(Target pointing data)
◆ ◆ ◆ ◆ ◆ ◆ ◆
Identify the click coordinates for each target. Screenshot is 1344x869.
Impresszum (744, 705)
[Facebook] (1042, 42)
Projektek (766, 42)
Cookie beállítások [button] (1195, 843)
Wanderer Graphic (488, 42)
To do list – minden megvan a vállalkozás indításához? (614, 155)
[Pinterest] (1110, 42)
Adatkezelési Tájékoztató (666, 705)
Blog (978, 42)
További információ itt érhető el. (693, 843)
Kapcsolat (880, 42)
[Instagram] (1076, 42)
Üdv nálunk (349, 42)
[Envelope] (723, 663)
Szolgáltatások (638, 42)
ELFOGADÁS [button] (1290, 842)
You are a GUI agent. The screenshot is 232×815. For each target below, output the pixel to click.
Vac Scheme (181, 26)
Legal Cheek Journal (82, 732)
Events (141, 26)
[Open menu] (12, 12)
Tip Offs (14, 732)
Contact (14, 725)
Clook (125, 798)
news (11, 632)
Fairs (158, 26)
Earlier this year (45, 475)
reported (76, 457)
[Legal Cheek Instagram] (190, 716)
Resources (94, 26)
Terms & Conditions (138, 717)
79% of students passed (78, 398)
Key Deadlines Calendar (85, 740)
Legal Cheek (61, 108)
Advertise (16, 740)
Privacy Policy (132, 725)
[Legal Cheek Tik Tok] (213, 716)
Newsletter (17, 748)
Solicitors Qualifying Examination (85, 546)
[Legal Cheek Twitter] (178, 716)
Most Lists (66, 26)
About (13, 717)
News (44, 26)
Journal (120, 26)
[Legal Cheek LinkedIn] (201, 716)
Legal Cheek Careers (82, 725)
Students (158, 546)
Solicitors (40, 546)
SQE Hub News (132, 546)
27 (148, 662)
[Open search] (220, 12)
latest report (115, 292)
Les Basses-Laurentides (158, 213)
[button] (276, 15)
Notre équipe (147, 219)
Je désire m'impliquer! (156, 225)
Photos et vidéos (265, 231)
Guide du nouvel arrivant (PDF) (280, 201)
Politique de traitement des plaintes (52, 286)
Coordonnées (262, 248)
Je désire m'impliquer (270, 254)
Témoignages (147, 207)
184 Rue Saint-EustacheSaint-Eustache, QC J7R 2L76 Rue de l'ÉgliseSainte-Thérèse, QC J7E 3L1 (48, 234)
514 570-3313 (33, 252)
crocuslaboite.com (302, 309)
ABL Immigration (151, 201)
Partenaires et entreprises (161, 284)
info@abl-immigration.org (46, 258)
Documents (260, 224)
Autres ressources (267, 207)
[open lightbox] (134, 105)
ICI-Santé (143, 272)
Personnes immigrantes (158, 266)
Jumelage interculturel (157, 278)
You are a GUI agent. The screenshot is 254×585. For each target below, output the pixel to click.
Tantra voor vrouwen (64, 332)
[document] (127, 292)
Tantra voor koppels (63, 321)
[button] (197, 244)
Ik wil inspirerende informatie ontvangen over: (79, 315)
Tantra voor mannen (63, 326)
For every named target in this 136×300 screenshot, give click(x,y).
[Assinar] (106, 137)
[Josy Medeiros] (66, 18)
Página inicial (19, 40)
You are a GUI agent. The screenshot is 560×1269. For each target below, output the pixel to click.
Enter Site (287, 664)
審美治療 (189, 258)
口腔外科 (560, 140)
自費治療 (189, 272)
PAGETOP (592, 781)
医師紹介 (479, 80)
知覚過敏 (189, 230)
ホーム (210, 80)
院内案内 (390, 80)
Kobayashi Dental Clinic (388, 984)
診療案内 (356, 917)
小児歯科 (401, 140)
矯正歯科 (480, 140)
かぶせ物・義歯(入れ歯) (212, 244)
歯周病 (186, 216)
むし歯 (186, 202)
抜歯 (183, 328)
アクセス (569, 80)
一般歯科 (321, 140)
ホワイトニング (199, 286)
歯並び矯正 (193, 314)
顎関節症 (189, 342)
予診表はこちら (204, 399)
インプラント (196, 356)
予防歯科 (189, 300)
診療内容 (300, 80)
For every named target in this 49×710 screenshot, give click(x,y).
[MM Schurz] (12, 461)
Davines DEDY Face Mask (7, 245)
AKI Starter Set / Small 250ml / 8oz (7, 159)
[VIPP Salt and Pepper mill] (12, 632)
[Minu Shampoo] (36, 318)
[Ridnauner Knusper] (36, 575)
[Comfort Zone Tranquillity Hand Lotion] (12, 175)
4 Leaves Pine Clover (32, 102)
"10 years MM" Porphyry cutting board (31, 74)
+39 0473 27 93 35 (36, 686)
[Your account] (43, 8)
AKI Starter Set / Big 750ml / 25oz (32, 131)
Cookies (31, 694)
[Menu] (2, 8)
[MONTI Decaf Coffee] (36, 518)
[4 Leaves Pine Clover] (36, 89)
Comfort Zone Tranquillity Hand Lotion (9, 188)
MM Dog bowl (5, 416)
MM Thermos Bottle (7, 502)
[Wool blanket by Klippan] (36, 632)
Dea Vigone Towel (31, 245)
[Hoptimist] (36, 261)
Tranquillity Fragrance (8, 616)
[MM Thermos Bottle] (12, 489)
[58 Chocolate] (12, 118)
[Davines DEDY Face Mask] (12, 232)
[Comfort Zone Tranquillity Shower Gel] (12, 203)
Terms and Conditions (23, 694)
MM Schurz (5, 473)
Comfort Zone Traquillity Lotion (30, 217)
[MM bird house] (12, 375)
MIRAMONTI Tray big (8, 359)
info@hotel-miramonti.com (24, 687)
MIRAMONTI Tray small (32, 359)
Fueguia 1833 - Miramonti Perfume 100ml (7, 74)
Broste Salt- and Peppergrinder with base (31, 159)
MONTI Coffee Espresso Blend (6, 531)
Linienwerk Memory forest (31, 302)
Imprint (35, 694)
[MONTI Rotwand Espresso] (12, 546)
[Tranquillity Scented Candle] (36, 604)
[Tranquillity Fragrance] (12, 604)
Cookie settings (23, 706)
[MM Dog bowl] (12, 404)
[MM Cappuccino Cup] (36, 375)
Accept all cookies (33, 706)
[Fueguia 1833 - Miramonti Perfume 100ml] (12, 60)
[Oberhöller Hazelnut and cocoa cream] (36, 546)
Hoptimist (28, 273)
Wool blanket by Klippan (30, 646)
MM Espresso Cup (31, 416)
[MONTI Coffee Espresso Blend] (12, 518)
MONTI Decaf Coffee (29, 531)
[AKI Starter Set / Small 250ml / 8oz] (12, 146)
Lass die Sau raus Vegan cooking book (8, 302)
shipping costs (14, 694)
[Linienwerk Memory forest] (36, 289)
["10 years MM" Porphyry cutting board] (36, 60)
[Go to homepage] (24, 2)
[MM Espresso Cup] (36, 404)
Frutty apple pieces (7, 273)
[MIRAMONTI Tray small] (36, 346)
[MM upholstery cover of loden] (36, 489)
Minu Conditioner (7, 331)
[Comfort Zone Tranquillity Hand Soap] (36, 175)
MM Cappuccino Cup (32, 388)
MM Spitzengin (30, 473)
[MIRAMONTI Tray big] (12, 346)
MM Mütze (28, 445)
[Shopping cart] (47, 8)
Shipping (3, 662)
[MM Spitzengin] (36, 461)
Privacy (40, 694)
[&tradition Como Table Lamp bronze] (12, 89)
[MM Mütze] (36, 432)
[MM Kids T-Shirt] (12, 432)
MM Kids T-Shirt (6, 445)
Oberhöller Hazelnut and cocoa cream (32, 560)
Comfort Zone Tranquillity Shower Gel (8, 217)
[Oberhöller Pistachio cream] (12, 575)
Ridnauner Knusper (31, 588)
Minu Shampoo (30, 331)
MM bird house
◆ ◆ ◆ ◆ ◆ ◆ ◆
What is asked>
Can you rescale everything in the data from the line containing "reported (76, 457)" down to the line containing "Les Basses-Laurentides (158, 213)", both included, by writing out each of those lines again in full with its click coordinates multiplied by 2.45 and rounded to whole numbers, halves up?

Correct result>
reported (186, 1120)
[Legal Cheek Instagram] (466, 1754)
Resources (230, 64)
Terms & Conditions (338, 1757)
79% of students passed (191, 975)
Key Deadlines Calendar (208, 1813)
Legal Cheek (149, 265)
Advertise (39, 1813)
Privacy Policy (323, 1776)
[Legal Cheek Tik Tok] (522, 1754)
Newsletter (42, 1833)
Solicitors Qualifying Examination (208, 1338)
[Legal Cheek Twitter] (436, 1754)
Most Lists (162, 64)
About (32, 1757)
News (108, 64)
Journal (294, 64)
[Legal Cheek LinkedIn] (492, 1754)
Legal Cheek Careers (201, 1776)
Students (387, 1338)
Solicitors (98, 1338)
SQE Hub News (323, 1338)
27 (363, 1622)
[Open search] (539, 29)
latest report (282, 715)
Les Basses-Laurentides (387, 522)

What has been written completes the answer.